O ignari dei propri mali, coloro dai quali la morte non è lodata ed attesa come la più grande invenzione della natura, se racchiude la felicità, se respinge la disgrazia, se pone fine alla noia ed alla stanchezza del vecchio, se conduce l'età giovanile mentre si sperano le cose migliori nel pieno delle forze, se interrompe la fanciullezza prima dei passi più duri, per tutti è la fine, per molti il rimedio, per qualcuno il desiderio, per nessuno è benemerita più che per coloro ai quali viene prima di essere chiamata. Questa annulla la schiavitù anche contro la volontà del padrone; questa scioglie le catene dei prigionieri; questa conduce fuori dalla prigione coloro ai quali il comando prepotente aveva vietato d'uscire; questa mostra agli esuli che tendono sempre gli occhi e l'anima verso la patria che non v'è differenza tra le persone sotto la quale si trovino. Questa quando la sorte ha spartito male le cose comuni e ha consegnato chi ad uno chi ad un altro persone nate con uguali diritti, rende uguale tutti; è questa dopo la quale qualcuno non ha fatto niente per una decisione altrui; è questa, nella quale nessuno percepisce la sua abiezione; è questa che è aperta a tutti; è questa, o Marcia, che tuo padre ha desiderato ardentemente; è questa, affermo, che ha fatto in modo che nascere non sia un supplizio, che ha fatto in modo che io non mi abbattessi contro le minacce del caso, perché io possa conservare l'animo integro e padrone di sé: possiedo ciò che posso chiamare in mio aiuto. Vedo lì vicino delle croci, ma non di un solo tipo, ma costruite da chi in un modo da chi in un altro: alcuni levarono in alto (i condannati) rivolti con la testa verso la terra, altri infilano un palo per il retto, alcuni allungano le braccia sul patibolo; vedo i cavalletti, vedo le percosse e vedo macchine specifiche per ogni membro: ma vedo anche la morte. Vi sono lì vicino nemici sanguinari, cittadini arroganti: ma lì vedo anche la morte. Non è penoso essere schiavi là dove se ti è venuto a noia il padrone, quando ti è lecito con un solo passo, andare verso la condizione libera: o vita ti apprezzo proprio per il beneficio che ci viene dalla morte. [...]
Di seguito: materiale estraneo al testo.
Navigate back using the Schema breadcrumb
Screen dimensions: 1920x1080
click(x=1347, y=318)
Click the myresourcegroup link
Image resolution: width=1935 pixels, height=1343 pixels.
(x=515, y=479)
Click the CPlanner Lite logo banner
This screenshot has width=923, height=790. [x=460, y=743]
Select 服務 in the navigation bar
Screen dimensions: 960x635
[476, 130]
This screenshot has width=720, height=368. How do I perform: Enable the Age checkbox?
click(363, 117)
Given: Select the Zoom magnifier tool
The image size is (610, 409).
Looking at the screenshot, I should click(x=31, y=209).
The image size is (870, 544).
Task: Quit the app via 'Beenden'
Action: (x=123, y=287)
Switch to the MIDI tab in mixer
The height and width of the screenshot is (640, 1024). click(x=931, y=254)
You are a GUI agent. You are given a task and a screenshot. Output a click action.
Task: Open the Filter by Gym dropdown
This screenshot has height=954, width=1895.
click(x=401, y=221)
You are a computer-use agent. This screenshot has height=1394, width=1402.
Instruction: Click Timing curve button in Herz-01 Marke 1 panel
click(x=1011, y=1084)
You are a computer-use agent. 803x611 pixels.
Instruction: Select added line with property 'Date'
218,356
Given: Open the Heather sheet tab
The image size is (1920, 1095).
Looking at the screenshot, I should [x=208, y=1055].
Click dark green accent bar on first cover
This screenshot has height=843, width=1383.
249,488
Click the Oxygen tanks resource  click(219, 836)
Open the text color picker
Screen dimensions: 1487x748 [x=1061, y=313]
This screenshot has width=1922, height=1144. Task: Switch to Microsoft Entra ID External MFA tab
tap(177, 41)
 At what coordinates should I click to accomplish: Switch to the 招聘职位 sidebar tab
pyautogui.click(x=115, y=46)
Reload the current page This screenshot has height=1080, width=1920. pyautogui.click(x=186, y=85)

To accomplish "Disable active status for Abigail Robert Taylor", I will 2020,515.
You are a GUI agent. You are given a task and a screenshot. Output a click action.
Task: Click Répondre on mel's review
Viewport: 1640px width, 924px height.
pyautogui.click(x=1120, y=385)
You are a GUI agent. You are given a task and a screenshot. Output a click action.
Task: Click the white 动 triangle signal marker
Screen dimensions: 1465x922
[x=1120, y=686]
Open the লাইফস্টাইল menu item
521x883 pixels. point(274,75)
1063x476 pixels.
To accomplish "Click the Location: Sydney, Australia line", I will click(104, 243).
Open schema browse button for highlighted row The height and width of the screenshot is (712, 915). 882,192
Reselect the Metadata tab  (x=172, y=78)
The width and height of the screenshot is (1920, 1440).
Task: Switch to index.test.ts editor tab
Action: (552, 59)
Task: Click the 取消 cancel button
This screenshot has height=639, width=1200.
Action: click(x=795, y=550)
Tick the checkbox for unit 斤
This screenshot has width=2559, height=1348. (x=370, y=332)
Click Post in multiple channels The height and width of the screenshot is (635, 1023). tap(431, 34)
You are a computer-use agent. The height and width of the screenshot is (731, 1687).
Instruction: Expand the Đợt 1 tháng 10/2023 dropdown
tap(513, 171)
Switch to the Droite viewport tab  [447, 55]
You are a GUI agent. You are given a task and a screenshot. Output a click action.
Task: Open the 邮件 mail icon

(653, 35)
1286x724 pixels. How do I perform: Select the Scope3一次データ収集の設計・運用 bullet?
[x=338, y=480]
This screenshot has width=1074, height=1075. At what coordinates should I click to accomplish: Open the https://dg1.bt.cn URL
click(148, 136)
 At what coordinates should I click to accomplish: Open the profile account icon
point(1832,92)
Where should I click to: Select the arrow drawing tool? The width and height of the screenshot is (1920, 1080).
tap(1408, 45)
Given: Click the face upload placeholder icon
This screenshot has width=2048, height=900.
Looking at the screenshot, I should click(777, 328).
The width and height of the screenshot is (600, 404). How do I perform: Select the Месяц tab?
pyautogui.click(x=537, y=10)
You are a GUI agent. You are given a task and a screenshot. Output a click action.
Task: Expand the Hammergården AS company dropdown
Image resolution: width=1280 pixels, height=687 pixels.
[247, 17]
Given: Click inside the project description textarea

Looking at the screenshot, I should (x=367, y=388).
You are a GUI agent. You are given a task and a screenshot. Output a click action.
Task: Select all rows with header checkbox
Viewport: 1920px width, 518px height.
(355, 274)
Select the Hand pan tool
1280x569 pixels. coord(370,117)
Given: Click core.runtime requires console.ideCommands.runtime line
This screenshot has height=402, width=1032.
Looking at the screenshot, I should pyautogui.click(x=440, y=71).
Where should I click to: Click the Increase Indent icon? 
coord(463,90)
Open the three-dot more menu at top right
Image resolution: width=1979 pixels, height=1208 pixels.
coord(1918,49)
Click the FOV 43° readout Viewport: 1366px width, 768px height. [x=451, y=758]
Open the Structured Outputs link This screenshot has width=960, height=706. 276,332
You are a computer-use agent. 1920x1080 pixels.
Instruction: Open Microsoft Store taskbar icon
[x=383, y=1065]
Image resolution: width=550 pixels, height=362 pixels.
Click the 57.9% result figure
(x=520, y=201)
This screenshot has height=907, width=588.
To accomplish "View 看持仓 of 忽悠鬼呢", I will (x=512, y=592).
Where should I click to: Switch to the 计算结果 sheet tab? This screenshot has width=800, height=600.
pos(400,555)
Commento: La consolatio è indirizzata a Marcia, il cui padre Curzio Cordo, fu uno storico delle guerre civili sotto Tiberio, condannato a morte da Seiano. Non è l'unica consolatio che Seneca scrive, ve ne sono altre due, poiché è un genere che rientra nella filosofia morale. Nell'etica stoica bisognava dare dei precetti morali utili per ogni occasione, ecco dunque si è appropriata di questo genere per mandare messaggi filosofici alle persone colpite da sciagure: filosofia alla spicciolata. Questo tipo di insegnamento si rifà al cinismo. Ma non solo, Seneca da un fatto personale, privato e particolare, vuole tratte una regola generale: il dolore va temuto entro certi limiti poiché la vita ed i beni materiali ci sono dati in prestito, e tutto è destinato a passare (transire): viviamo in mezzo alla "rapina rerum omnium". La morte viene così rappresentata come l'elemento più caratteristico della vita umana, quello comune a tutti e che ci eguaglia.